Setiap profesi yang dijalani oleh setiap orang pasti memiliki risiko, mulai dari risiko kecil hingga risiko besar bahkan sampai melibatkan pihak ketiga. Banyak  dari kita yang tidak sadar akan risiko-risiko dari profesi yang kita jalani. Padahal, risiko yang terjadi  dapat berakibat kerugian finansial hingga reputasi kita sendiri. Oleh karena itu, supaya kita bisa menjalani profesi  yang penuh risiko dengan tenang, ada yang namanya asuransi profesi. Di Indonesia, perusahaan asuransi masih  fokus pada perlindungan profesi dokter. Namun secara umum di beberapa negara lain, asuransi profesi yang tersedia sudah lebih beragam seperti  asuransi untuk profesi pengacara, arsitek, wartawan dan lain lain sehingga apapun profesi yang Anda jalani, bisa dilakukan dan dijalankan dengan tenang karena sudah di proteksi oleh asuransi.
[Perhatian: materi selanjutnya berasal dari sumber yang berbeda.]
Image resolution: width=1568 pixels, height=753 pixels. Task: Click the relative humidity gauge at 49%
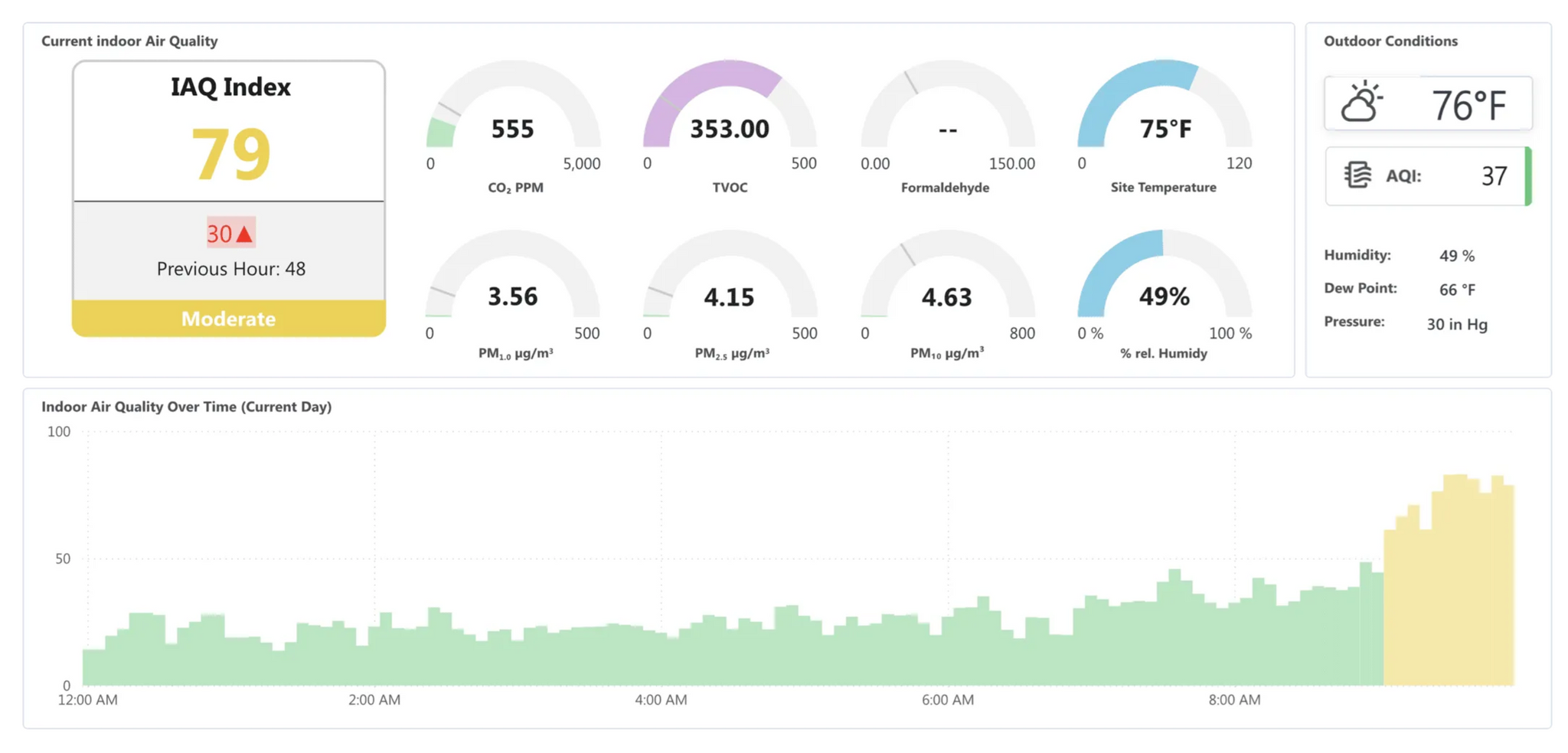click(1165, 283)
A.    Pengertian Asuransi Profesi
 Asuransi profesi yakni asuransi yang  melindungi aset kita terhadap tuntutan hukum dari pihak ketiga, yang disebabkan karena kelalaian kita dalam menjalankan aktifitas yang berhubungan dengan profesi kita.

B.     Tujuan Asuransi Profesi
Tujuan utama dari Asuransi Profesi adalah untuk melindungi aset Anda terhadap pihak ketiga yang melakukan tindakan hukum, atau mengancam untuk mengambil tindakan hukum terhadap Anda atau perusahaan Anda.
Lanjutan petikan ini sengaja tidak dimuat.